In a lot of ways, the grading rubric for a show of this variety tends to boil down to: is it funny? Well if you like the panel segments of The Jeselnik Offensive, you’ll probably enjoy this, as it’s full of rapid fire ripping on the “best” of the internet (the infamous “Chinese Food” video gets particularly ripped on tonight). The show also doesn’t hesitate to plunge the depths of the internet for its’ humor, going well beyond celebrities on twitter and ripping on Tumblr, Etsy, and even OKCupid (the “this or that” style games such as Etsy or Porn? and Serial Killer or OKCupid? are show highlights), so there’s an added comedic bonus based on exactly how much web-based content you consume.
The secret strength of @Midnight lies in its’ deep guest roster, which tonight brought in the who’s who of the comedy podcast scene (Kumail Nanjiani, Natasha Leggero, and Doug Benson), as the improv-heavy nature of the show (it does follow the tropes of a game show after all) seems to mesh well with veterans of the free-wheeling podcast format. The looseness of it’s game show style premise also ensures that we’ll often see multiple takes on jump-in questions, and it seems that the rule of funny will often take precedence over any sort of hard rules of a given mini-game (albeit not quite to Whose Line? levels, as here the points do matter). Conversely, its’ often at the point where it plays the game show premise straighter (mostly in the first segment where the show focuses its’ emphasis on recalling the day in social media) that it tends to lag a little.

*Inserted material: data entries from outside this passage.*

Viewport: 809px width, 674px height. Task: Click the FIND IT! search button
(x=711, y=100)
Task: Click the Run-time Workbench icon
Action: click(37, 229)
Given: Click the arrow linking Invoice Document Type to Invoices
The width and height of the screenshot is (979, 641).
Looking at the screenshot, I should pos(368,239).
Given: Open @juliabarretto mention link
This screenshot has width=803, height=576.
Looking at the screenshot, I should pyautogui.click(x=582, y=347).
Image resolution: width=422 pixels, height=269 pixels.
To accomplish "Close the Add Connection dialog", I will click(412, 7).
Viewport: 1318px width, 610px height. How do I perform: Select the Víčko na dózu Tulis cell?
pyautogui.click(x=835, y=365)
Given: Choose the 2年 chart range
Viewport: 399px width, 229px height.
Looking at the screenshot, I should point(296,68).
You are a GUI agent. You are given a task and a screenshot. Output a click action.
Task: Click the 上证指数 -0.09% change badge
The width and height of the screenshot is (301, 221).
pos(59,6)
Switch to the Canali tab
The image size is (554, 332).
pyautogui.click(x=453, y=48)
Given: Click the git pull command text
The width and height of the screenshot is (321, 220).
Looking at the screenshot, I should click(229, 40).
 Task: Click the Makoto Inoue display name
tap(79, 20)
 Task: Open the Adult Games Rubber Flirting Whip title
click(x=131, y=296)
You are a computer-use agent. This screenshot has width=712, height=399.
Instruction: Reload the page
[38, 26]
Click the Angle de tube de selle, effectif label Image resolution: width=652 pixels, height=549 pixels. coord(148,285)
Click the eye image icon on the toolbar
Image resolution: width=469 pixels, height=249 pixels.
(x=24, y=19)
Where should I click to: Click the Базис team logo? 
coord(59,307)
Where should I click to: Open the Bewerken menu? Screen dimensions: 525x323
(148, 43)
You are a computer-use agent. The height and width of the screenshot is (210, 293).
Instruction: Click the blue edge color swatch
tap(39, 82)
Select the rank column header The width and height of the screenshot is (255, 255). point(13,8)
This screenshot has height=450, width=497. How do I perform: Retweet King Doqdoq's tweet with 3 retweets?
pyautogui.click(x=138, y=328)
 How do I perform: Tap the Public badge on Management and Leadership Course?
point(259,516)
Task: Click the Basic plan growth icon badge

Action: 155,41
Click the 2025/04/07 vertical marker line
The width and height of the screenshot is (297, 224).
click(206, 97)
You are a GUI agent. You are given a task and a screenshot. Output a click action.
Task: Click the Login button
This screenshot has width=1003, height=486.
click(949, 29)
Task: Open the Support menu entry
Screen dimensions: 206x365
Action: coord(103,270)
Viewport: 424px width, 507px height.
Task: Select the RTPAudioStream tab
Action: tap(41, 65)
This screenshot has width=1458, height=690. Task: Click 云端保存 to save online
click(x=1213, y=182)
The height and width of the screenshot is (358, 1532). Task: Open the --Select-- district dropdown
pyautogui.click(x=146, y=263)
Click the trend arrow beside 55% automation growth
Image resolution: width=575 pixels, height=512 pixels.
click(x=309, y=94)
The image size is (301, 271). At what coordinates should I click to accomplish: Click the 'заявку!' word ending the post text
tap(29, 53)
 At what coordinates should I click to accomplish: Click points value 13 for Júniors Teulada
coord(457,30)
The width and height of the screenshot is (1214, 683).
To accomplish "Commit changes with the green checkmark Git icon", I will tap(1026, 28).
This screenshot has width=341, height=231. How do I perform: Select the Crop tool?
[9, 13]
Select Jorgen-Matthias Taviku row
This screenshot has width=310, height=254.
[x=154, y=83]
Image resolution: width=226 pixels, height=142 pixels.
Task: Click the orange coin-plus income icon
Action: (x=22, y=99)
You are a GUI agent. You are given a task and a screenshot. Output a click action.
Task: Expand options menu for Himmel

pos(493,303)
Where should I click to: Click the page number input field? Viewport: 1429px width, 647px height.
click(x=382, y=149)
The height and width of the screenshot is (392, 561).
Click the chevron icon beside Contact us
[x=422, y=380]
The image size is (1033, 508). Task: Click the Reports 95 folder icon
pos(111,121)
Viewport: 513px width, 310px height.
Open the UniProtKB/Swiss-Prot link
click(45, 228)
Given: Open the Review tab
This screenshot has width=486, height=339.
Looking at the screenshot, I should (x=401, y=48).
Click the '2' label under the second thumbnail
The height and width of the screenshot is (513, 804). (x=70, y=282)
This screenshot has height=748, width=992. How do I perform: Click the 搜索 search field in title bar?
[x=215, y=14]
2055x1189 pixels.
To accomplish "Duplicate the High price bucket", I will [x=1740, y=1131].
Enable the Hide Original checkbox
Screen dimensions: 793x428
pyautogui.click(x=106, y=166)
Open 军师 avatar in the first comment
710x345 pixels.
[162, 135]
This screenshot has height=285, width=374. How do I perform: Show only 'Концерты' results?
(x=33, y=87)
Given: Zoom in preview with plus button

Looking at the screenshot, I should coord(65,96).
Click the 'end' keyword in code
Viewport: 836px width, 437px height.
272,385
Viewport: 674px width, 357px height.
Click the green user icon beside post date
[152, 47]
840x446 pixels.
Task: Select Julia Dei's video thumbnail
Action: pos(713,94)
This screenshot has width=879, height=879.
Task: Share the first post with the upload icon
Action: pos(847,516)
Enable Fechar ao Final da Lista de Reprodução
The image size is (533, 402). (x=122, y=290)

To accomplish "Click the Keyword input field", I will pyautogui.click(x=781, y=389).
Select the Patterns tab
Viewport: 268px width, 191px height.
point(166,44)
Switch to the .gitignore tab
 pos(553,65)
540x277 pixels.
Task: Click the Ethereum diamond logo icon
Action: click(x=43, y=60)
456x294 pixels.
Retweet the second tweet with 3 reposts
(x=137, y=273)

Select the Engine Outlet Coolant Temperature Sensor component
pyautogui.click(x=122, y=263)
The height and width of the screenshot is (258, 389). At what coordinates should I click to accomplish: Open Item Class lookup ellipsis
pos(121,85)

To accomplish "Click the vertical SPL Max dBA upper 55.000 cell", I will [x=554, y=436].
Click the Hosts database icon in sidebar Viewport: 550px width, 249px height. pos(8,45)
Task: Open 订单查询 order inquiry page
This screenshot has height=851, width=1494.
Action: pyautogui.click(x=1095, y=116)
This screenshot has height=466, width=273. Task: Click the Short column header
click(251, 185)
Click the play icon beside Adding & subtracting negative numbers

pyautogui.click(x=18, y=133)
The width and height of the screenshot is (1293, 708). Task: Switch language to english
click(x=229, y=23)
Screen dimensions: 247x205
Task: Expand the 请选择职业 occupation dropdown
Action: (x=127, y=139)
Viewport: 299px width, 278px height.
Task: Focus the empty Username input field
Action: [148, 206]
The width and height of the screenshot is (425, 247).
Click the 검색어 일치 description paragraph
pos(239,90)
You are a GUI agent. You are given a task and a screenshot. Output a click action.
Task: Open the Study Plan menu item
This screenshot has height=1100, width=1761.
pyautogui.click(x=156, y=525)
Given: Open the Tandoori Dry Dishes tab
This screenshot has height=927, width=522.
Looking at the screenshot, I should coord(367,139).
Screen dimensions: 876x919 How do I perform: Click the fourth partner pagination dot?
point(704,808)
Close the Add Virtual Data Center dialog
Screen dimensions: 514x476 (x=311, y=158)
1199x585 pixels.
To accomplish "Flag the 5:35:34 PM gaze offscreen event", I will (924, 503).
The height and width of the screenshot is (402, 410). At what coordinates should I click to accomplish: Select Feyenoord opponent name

A large part of the show’s success has to go to Hardwick, who as emcee keeps the pacing of the show as quick as reasonably possible, while maintaining a fairly loose atmosphere and kept the whole thing from going off the rails. While the format itself can use some tweaking (audience response to each of the sub-games will help drive this and it will likely emerge over the course of a few weeks, and the random elimination at 25 minutes leading to the Final Jeopardy-esque FTW round seemed fairly out-of-place), there’s enough good in the “comedians stuck in competition to massage their ego” premise to keep the general format over that of say, a Jeselnik Offensive style talk show.
The Final Verdict: @Midnight successfully mashes up a variety of established formats in order to make a lighthearted late-night complement to the more hard news oriented humor of The Daily Show and The Colbert Report. While all the pieces are not perfectly in place, the show manages to find enough ways to set up its’ guests on slam dunk style jokes that you will laugh more often than not. Check it out if you’re stuck with insomnia or looking for some new late-night TV as there’s not a ton that you could recommend over it in those situations (except for some of the stuff Adult Swim throws up on it’s Thursday live-action lineup).